• _Stored records_:

----

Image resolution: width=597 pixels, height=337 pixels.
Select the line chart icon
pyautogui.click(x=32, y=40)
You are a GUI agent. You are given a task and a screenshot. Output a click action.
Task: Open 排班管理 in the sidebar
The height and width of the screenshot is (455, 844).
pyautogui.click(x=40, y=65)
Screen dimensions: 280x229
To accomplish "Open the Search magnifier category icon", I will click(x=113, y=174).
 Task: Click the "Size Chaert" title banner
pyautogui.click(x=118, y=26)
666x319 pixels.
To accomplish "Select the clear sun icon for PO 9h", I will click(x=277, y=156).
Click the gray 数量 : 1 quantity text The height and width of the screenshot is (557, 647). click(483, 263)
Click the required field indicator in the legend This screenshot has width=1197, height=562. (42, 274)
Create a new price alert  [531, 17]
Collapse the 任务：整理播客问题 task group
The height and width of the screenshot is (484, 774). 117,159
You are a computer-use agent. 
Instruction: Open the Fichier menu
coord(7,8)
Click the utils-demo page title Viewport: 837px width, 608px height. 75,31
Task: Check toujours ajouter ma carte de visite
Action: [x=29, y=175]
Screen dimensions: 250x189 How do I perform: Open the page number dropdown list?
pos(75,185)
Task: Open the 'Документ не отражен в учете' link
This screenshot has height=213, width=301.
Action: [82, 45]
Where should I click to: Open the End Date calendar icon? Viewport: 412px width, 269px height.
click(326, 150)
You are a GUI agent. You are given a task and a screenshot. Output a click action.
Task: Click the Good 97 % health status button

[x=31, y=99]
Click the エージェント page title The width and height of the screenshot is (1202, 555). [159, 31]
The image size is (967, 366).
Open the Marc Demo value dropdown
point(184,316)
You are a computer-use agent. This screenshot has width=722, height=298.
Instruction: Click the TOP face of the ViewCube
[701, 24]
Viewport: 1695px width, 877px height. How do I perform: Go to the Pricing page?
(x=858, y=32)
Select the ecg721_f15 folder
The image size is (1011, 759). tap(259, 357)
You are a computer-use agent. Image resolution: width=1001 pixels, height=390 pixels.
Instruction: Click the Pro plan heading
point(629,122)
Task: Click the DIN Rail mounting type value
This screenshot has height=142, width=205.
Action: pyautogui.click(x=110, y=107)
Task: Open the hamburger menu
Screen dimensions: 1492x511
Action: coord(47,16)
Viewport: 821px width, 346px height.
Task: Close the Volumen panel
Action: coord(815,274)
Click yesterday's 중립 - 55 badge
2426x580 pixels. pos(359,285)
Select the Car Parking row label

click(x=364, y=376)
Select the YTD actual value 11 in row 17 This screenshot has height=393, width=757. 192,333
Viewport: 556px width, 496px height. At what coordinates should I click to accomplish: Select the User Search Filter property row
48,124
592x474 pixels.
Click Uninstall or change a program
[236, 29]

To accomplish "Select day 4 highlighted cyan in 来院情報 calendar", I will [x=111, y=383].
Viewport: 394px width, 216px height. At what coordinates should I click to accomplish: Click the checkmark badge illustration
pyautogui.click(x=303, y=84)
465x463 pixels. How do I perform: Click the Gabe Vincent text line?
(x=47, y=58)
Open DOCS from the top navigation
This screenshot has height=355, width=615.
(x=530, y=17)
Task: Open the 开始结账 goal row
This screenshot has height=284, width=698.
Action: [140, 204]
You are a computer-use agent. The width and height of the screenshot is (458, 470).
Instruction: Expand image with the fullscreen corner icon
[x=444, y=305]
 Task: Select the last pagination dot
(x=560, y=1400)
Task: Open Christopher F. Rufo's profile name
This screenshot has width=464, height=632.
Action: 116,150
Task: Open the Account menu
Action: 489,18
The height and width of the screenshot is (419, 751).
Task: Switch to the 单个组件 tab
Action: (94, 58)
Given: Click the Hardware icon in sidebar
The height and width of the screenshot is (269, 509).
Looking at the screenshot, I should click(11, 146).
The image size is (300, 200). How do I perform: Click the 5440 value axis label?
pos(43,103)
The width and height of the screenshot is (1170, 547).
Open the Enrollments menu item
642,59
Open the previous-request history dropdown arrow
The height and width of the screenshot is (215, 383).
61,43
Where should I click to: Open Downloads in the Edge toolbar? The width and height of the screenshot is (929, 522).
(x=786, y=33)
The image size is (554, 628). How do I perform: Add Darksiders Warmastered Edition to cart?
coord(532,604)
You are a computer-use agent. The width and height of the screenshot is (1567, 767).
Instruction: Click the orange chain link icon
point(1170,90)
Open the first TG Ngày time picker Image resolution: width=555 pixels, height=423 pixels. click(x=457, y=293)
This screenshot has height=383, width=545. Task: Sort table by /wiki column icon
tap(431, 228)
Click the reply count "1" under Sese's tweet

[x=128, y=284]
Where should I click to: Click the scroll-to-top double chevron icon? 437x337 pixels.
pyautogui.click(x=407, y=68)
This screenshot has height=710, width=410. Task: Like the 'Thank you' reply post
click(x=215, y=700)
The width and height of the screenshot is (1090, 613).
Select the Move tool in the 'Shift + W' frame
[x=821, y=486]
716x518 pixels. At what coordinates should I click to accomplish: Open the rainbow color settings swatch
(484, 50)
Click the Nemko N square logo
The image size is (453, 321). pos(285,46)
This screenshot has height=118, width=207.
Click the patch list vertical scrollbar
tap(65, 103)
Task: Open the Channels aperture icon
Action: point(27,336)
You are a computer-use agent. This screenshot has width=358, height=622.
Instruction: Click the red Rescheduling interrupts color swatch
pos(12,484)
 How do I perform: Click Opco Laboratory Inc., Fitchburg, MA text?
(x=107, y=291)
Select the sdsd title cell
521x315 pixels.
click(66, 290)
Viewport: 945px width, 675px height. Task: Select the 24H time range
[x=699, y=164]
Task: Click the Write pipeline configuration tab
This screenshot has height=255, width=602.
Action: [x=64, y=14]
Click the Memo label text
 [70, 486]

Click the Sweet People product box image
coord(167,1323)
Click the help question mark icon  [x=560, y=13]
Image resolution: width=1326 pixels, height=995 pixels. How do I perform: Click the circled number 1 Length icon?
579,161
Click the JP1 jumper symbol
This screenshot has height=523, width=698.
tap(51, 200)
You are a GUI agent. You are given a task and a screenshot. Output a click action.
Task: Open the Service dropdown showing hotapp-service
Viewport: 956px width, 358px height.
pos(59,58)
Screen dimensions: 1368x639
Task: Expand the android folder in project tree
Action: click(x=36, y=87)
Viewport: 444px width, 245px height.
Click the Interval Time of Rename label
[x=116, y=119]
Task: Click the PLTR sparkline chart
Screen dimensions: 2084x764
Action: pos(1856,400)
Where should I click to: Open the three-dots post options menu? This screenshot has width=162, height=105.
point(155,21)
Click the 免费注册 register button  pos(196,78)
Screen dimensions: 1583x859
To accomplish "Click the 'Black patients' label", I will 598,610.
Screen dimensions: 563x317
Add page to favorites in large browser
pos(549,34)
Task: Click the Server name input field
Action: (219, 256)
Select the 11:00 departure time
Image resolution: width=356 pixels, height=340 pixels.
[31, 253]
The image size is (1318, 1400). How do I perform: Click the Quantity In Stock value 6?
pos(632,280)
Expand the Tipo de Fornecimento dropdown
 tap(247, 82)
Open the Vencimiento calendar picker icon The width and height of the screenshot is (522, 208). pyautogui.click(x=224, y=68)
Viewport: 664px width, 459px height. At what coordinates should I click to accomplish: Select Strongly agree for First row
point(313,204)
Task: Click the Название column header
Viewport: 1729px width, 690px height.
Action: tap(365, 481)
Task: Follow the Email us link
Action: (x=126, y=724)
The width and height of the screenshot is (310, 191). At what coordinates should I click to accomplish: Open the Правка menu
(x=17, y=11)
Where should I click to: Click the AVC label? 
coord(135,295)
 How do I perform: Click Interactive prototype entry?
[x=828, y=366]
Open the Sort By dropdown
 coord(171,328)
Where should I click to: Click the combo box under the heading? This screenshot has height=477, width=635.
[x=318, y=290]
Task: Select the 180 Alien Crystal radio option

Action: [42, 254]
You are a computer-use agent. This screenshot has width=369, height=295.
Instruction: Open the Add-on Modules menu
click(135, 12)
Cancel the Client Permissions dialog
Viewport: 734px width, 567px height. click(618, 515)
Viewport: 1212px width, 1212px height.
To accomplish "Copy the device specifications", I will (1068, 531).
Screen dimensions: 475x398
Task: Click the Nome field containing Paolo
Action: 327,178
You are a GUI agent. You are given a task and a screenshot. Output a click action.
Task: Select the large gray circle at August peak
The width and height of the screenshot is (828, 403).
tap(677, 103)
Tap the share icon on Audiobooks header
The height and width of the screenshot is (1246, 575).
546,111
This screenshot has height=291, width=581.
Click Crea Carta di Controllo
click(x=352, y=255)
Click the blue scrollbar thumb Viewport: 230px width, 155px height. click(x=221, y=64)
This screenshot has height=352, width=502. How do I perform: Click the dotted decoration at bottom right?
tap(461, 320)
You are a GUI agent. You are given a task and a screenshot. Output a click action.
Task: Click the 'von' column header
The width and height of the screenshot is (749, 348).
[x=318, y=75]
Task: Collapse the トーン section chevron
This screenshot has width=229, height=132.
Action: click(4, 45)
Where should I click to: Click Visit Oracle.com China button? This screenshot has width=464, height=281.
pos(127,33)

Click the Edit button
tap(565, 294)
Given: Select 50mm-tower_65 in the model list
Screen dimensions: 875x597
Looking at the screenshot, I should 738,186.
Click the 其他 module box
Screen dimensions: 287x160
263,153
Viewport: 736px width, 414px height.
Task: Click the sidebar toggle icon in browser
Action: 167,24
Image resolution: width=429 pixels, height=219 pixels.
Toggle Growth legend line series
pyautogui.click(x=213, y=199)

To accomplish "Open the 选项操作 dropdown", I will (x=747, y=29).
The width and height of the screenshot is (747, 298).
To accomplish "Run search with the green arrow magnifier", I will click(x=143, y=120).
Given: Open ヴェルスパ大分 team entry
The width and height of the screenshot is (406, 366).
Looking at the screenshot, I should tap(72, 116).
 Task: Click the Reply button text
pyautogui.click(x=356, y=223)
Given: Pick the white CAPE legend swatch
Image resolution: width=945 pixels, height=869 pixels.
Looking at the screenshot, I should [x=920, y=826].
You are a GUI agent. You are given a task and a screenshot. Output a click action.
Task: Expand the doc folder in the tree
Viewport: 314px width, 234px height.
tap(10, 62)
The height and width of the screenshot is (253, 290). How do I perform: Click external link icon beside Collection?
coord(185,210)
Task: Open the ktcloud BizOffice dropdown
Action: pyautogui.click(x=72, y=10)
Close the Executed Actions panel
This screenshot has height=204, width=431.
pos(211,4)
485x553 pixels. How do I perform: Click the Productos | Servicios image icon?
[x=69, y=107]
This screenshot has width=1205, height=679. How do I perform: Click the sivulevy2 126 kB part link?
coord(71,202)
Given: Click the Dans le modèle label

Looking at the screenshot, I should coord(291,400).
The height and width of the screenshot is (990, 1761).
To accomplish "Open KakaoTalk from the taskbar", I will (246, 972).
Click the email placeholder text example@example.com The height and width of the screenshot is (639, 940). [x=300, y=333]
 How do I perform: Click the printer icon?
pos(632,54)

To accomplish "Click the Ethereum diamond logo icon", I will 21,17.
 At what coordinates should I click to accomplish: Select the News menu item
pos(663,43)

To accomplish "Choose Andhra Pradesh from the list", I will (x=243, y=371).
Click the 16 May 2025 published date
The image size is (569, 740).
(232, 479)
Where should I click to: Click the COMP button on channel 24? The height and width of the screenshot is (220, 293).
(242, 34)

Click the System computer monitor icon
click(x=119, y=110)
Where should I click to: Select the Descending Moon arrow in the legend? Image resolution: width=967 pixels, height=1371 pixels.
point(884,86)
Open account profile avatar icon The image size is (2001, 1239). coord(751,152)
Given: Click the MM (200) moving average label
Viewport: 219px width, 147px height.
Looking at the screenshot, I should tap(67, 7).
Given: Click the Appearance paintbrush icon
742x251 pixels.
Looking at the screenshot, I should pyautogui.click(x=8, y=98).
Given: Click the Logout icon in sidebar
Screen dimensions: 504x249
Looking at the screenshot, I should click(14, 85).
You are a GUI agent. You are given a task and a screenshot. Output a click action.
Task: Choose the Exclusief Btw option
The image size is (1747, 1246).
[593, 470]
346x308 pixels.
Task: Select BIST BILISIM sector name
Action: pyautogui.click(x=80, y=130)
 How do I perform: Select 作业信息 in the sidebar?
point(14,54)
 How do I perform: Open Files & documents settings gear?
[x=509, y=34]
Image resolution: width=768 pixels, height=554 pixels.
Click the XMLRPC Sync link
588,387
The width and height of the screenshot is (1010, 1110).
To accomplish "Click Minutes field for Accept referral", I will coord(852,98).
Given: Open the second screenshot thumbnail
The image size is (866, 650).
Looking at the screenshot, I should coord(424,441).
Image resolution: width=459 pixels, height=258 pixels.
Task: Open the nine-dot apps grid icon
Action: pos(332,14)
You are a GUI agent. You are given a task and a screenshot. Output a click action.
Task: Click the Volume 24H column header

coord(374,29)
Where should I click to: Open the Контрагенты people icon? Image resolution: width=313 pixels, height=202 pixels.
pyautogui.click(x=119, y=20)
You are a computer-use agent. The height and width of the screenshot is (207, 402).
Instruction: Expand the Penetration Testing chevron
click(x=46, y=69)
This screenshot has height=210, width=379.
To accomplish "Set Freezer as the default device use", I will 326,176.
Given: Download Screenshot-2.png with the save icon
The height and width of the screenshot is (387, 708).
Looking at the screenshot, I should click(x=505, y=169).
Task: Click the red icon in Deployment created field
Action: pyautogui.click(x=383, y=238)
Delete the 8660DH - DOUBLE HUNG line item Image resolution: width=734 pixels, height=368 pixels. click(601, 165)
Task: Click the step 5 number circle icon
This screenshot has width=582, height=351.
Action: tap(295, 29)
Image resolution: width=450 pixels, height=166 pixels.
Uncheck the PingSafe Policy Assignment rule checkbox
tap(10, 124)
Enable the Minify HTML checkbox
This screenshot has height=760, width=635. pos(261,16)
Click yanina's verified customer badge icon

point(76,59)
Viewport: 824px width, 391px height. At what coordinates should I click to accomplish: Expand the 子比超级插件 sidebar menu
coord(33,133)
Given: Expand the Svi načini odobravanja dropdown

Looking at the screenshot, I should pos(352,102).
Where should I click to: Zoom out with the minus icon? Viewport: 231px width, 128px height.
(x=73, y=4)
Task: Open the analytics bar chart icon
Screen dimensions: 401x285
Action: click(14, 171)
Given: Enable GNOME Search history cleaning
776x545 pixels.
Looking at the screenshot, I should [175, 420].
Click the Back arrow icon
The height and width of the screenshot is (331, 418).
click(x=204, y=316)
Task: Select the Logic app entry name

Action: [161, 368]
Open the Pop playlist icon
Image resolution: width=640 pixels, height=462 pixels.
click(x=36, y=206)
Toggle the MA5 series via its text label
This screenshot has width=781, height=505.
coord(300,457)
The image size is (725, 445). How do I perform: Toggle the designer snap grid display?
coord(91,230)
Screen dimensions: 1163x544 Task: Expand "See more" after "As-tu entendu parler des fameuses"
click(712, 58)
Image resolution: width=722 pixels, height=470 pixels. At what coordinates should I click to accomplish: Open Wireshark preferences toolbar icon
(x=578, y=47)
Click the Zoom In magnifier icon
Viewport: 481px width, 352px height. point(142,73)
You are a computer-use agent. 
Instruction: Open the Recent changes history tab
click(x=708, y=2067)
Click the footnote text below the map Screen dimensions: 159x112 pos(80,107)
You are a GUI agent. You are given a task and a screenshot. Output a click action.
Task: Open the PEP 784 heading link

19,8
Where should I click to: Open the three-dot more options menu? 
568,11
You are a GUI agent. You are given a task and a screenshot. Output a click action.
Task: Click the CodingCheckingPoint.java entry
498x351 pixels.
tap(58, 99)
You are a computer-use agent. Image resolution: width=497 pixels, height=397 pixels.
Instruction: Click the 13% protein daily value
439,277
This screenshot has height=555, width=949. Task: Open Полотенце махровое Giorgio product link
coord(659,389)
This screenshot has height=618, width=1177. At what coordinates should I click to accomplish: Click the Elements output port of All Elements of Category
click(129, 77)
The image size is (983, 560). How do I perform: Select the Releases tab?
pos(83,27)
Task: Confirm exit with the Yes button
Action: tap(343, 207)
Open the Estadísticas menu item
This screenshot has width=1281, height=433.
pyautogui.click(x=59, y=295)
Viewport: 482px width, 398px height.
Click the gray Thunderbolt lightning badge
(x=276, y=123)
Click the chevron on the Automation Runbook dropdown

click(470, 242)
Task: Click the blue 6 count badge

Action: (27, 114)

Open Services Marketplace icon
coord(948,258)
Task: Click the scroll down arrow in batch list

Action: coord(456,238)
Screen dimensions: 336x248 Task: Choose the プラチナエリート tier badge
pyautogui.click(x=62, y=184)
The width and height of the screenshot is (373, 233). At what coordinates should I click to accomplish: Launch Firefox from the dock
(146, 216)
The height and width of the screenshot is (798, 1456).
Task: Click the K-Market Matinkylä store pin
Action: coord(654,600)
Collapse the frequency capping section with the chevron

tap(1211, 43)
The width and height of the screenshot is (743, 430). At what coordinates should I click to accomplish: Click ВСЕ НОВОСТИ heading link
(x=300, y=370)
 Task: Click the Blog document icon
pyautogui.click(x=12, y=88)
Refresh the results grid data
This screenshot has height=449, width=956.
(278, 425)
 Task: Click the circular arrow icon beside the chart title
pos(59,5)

----

• _Task prompt_: Check each line above for the string "picker", then copy the ones that have it.

• _Solution_:
Open the first TG Ngày time picker Image resolution: width=555 pixels, height=423 pixels. click(x=457, y=293)
Open the Vencimiento calendar picker icon The width and height of the screenshot is (522, 208). pyautogui.click(x=224, y=68)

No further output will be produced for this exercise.